A basic dd read test shows 400mb/sec, and a basic dd write test shows about the same.
When I run the two simultaneously, I see the read speed drop to ~5mb/sec while the write speed stays at more or less the same 400mb/sec. The output of iostat -x as you would expect, shows that very few read transactions are being executed while the disk is bombarded with writes.
If i turn the controller's writeback cache off, I dont see a 50:50 split but I do see a marked improvement, somewhere around 100mb/s reads and 300mb/s writes. I've also found if I lower the nr_requests setting on the drive's queue (somewhere around 8 seems optimal) I can end up with 150mb/sec reads and 150mb/sec writes; ie. a reduction in total throughput but certainly more suitable for my workload.
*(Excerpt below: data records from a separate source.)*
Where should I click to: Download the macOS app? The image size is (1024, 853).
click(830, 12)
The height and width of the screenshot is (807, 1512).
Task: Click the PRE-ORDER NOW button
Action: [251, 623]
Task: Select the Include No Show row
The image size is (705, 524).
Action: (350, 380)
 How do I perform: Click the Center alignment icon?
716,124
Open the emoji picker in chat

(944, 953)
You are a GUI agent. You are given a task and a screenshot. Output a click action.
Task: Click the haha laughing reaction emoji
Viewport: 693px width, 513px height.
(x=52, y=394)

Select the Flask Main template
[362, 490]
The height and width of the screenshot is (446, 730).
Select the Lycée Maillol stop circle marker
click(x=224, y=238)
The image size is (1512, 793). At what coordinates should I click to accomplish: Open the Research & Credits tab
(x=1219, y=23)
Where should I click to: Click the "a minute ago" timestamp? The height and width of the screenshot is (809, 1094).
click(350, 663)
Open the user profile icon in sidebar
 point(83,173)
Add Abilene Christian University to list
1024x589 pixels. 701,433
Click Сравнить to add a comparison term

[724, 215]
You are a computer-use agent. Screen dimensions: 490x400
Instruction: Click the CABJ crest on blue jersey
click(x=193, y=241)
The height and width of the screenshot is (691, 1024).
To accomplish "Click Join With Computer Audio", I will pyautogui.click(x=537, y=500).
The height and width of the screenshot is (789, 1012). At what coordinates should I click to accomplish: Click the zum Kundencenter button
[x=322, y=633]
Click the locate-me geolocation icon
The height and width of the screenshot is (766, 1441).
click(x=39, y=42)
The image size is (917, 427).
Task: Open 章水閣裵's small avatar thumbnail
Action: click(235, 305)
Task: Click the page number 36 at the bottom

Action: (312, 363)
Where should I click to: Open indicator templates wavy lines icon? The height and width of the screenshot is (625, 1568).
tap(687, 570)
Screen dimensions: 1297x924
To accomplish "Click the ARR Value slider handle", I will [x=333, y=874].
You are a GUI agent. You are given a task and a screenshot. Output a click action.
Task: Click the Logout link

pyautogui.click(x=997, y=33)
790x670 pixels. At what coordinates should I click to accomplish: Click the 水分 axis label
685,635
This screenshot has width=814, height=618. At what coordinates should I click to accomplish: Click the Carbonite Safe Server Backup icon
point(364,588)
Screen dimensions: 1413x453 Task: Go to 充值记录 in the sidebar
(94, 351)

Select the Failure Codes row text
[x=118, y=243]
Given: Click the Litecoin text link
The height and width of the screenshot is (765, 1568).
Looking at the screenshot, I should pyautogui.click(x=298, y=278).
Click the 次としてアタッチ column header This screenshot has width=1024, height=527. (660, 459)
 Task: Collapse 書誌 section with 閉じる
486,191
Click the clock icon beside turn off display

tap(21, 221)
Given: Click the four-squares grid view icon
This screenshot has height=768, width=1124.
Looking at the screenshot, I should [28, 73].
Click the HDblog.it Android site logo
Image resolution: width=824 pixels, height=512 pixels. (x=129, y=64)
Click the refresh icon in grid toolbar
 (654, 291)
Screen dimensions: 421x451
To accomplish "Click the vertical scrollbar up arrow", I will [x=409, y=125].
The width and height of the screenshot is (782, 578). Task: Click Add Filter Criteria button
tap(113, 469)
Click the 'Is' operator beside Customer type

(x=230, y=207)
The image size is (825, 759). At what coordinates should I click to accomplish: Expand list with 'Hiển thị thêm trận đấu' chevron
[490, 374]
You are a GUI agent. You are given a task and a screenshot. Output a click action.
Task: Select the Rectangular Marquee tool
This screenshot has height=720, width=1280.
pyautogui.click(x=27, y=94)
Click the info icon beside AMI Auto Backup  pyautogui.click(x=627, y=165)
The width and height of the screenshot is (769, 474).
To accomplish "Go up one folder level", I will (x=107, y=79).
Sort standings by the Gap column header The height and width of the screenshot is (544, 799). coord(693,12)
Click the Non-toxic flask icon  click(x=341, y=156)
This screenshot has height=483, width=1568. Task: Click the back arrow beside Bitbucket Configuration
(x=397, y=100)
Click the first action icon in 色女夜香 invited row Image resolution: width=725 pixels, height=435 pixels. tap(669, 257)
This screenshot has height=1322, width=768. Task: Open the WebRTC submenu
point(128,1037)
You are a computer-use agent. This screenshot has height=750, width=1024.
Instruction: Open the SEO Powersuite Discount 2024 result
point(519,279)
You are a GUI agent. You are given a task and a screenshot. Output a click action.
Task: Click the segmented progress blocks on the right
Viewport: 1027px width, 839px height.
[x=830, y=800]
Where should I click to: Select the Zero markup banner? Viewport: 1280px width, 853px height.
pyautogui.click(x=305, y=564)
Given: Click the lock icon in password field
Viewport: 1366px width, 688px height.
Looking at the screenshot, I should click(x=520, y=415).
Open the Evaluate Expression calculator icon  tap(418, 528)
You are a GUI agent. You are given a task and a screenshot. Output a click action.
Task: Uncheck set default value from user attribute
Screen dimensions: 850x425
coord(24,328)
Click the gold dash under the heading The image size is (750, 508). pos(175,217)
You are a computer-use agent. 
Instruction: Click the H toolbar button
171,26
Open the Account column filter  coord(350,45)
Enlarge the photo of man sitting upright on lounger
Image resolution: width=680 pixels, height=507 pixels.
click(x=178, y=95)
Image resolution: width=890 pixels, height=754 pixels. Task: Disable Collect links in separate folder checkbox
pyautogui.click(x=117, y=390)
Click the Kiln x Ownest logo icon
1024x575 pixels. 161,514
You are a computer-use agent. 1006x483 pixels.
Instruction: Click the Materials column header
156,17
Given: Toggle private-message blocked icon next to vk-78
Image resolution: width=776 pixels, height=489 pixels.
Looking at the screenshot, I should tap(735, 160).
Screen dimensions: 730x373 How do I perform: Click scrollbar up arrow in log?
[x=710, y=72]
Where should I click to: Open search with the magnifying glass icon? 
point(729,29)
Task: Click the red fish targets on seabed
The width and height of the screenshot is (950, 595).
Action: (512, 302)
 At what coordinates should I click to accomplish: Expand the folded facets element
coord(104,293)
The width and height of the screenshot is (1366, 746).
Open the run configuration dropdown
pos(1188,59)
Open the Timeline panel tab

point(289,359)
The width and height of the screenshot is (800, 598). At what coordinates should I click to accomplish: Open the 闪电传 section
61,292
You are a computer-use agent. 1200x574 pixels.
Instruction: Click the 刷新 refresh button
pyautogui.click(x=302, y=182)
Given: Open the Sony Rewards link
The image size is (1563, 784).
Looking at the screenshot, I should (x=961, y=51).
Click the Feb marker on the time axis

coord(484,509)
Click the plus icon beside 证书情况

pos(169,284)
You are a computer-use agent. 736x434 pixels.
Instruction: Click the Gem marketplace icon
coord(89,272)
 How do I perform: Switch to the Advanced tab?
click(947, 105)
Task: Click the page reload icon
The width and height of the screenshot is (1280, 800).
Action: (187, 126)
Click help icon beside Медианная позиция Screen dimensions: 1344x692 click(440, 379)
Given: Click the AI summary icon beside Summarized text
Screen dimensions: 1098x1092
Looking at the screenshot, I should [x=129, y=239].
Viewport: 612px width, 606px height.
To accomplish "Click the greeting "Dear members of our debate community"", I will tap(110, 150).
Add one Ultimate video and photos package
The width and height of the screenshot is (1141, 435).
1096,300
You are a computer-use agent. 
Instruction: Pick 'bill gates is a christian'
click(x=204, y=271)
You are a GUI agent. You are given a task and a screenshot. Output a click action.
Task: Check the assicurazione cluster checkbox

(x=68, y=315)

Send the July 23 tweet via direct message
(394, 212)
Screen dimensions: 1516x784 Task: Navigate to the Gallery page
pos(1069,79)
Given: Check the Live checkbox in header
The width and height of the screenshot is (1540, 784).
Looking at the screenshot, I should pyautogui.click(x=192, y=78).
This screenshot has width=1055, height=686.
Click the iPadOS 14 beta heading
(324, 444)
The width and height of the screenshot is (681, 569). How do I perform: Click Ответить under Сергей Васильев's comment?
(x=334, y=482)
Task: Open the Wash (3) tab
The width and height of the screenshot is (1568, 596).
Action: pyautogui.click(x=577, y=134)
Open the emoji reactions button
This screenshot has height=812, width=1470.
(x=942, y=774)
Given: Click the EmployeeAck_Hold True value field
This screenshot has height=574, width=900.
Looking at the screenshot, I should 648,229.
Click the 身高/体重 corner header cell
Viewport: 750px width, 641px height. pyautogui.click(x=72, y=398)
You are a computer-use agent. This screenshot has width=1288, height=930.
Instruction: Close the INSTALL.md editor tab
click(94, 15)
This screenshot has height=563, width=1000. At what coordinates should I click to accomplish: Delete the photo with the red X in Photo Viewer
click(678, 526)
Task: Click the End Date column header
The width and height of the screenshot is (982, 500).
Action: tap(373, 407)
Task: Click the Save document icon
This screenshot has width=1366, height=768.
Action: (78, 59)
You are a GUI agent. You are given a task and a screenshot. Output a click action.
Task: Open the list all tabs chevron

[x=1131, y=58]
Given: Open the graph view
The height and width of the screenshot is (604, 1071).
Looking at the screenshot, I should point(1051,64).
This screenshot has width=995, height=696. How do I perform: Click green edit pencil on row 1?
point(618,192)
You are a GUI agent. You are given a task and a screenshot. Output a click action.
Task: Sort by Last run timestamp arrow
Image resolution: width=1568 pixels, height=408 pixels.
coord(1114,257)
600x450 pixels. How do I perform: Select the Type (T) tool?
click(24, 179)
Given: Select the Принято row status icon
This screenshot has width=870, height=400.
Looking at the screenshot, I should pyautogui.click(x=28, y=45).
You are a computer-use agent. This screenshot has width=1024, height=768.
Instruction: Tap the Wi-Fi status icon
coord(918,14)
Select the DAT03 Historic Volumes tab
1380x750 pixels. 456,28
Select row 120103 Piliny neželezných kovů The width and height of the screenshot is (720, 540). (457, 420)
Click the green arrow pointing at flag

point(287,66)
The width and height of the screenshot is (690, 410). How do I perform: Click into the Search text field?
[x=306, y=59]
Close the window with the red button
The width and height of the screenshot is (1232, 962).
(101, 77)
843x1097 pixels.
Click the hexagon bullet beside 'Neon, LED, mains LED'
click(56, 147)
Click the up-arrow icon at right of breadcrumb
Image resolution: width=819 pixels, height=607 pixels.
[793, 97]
Is this a real phenomenon? Or is my synthetic test too simplistic?
The reason this could happen seems clear enough, when the scheduler switches from reads to writes, it can run heaps of write requests because they all just land in the controllers cache but must be carried out at some point. I would guess the actual disk writes are occuring when the scheduler starts trying to perform reads again, resulting in very few read requests being executed.
This seems a reasonable explanation, but it also seems like a massive drawback to using writeback cache on an system with non-trivial write loads. I've been searching for discussions around this all afternoon and found nothing. What am I missing?